WHAT YOU WILL DO: Convert every line of the records below into a JSON list of strings with one string per line, leaving out blank lines.
::: STORED RECORDS
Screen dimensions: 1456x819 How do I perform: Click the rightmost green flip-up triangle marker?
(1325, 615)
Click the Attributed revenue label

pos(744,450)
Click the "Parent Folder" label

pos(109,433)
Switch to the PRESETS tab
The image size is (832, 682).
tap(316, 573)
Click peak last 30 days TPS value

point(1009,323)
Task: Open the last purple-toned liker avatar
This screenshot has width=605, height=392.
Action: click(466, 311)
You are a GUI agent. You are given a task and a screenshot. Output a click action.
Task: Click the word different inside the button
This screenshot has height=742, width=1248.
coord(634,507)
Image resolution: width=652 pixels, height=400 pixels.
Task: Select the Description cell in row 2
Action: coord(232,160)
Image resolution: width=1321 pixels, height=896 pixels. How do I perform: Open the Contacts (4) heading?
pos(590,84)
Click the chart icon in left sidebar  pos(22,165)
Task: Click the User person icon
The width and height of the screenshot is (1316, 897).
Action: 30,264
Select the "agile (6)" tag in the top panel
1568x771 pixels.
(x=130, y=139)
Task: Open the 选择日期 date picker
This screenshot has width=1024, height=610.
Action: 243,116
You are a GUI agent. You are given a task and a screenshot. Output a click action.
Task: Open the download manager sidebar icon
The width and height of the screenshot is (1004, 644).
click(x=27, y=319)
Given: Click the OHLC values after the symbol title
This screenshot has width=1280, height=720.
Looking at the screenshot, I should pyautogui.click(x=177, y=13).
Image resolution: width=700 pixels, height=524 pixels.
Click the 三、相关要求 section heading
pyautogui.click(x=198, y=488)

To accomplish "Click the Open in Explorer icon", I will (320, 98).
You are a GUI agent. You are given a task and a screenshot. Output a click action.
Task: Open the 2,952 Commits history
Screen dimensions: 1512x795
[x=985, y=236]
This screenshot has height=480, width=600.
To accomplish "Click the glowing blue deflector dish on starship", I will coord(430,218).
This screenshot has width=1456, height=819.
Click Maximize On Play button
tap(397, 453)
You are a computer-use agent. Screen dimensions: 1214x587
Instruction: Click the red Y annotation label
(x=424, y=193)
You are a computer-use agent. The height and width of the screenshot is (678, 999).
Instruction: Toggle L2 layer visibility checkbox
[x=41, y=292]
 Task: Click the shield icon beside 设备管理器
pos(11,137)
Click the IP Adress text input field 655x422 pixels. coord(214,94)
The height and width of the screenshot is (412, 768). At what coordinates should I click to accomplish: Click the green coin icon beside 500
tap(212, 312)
::::::
EXERCISE OUTPUT:
[
  "Screen dimensions: 1456x819 How do I perform: Click the rightmost green flip-up triangle marker?",
  "(1325, 615)",
  "Click the Attributed revenue label",
  "pos(744,450)",
  "Click the \"Parent Folder\" label",
  "pos(109,433)",
  "Switch to the PRESETS tab",
  "The image size is (832, 682).",
  "tap(316, 573)",
  "Click peak last 30 days TPS value",
  "point(1009,323)",
  "Task: Open the last purple-toned liker avatar",
  "This screenshot has width=605, height=392.",
  "Action: click(466, 311)",
  "You are a GUI agent. You are given a task and a screenshot. Output a click action.",
  "Task: Click the word different inside the button",
  "This screenshot has height=742, width=1248.",
  "coord(634,507)",
  "Image resolution: width=652 pixels, height=400 pixels.",
  "Task: Select the Description cell in row 2",
  "Action: coord(232,160)",
  "Image resolution: width=1321 pixels, height=896 pixels. How do I perform: Open the Contacts (4) heading?",
  "pos(590,84)",
  "Click the chart icon in left sidebar  pos(22,165)",
  "Task: Click the User person icon",
  "The width and height of the screenshot is (1316, 897).",
  "Action: 30,264",
  "Select the \"agile (6)\" tag in the top panel",
  "1568x771 pixels.",
  "(x=130, y=139)",
  "Task: Open the 选择日期 date picker",
  "This screenshot has width=1024, height=610.",
  "Action: 243,116",
  "You are a GUI agent. You are given a task and a screenshot. Output a click action.",
  "Task: Open the download manager sidebar icon",
  "The width and height of the screenshot is (1004, 644).",
  "click(x=27, y=319)",
  "Given: Click the OHLC values after the symbol title",
  "This screenshot has width=1280, height=720.",
  "Looking at the screenshot, I should pyautogui.click(x=177, y=13).",
  "Image resolution: width=700 pixels, height=524 pixels.",
  "Click the 三、相关要求 section heading",
  "pyautogui.click(x=198, y=488)",
  "To accomplish \"Click the Open in Explorer icon\", I will (320, 98).",
  "You are a GUI agent. You are given a task and a screenshot. Output a click action.",
  "Task: Open the 2,952 Commits history",
  "Screen dimensions: 1512x795",
  "[x=985, y=236]",
  "This screenshot has height=480, width=600.",
  "To accomplish \"Click the glowing blue deflector dish on starship\", I will coord(430,218).",
  "This screenshot has width=1456, height=819.",
  "Click Maximize On Play button",
  "tap(397, 453)",
  "You are a computer-use agent. Screen dimensions: 1214x587",
  "Instruction: Click the red Y annotation label",
  "(x=424, y=193)",
  "You are a computer-use agent. The height and width of the screenshot is (678, 999).",
  "Instruction: Toggle L2 layer visibility checkbox",
  "[x=41, y=292]",
  " Task: Click the shield icon beside 设备管理器",
  "pos(11,137)",
  "Click the IP Adress text input field 655x422 pixels. coord(214,94)",
  "The height and width of the screenshot is (412, 768). At what coordinates should I click to accomplish: Click the green coin icon beside 500",
  "tap(212, 312)"
]